Converting Data Types/Structures

In traditional programming languages, you need to specify the type of data a given variable can contain i.e. either integer, character, string or decimal. In R, this is not necessary. R is smart enough to “guess/create” the data type based on the values provided for a variable. However, R is not that smart (thanks to that! Otherwise why we need analysts!) to guess the correct data type within the context of analysis.

To illustrate this point, let’s import the banksim.csv data set containing the following variables:

id: Customer ID number

age: Numerical variable

marital: Categorical variable with three levels (married, single, divorced where widowed counted as divorced)

education: Categorical variable with three levels (primary, secondary, tertiary)

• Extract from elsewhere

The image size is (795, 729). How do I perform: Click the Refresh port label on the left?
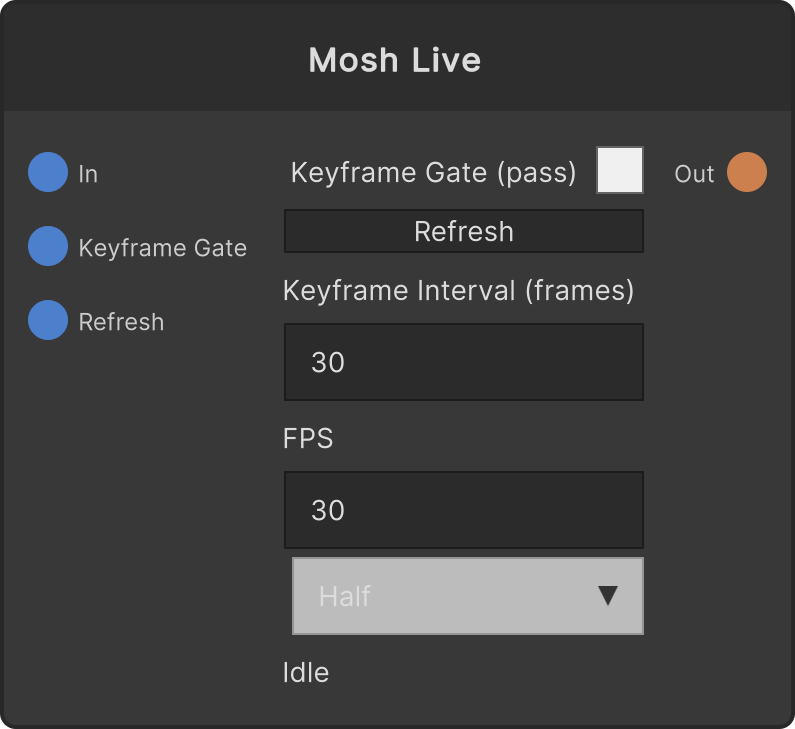[121, 322]
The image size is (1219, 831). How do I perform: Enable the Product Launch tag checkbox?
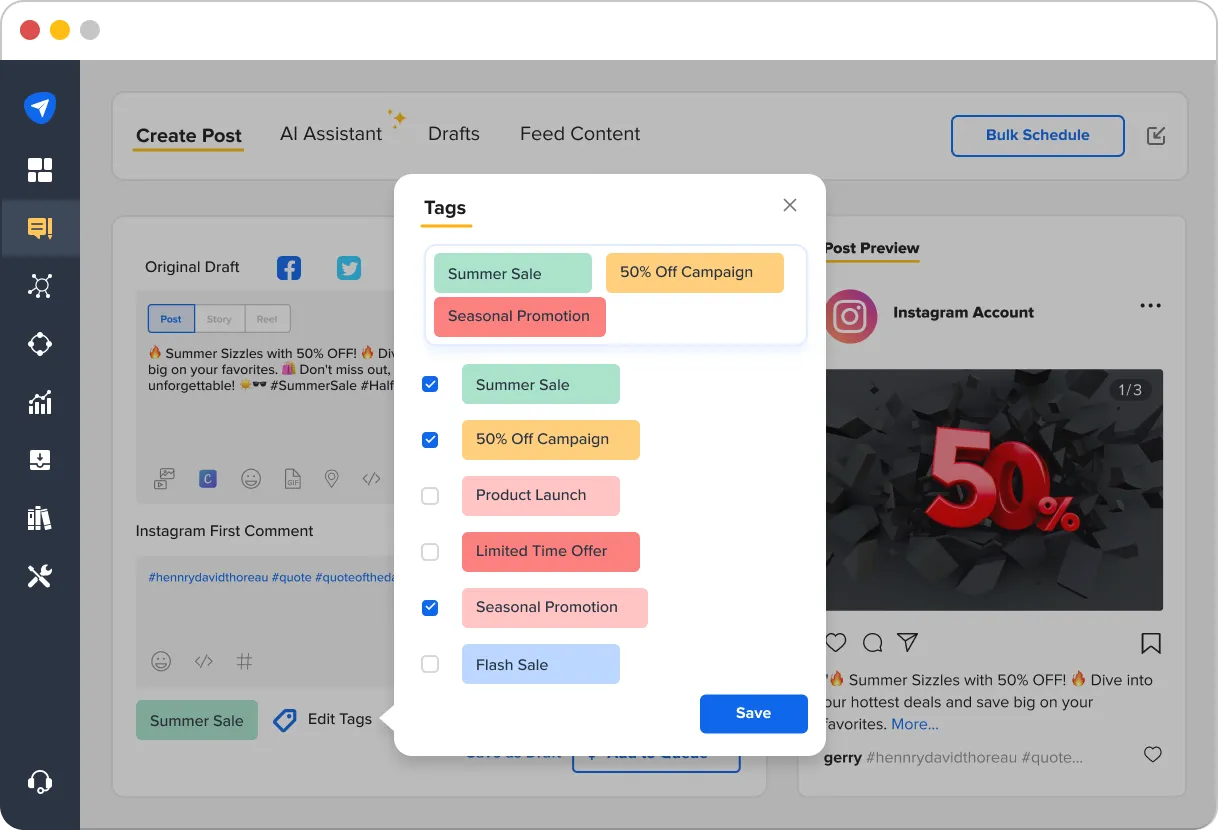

job: Categorical variable containing type of jobs

balance: Numerical variable, balance in the bank account

day: Numerical variable, last contacted month of the day

month: Categorical variable, last contacted month

duration: Numerical variable, duration of the contact time

library(readr)
bank <- read_csv("data/banksim.csv")

str(bank)

## spc_tbl_ [15 × 9] (S3: spec_tbl_df/tbl_df/tbl/data.frame)
##  $ id       : num [1:15] 1 2 3 4 5 6 7 8 9 10 ...
##  $ age      : chr [1:15] "44" "88" "36" "25<=" ...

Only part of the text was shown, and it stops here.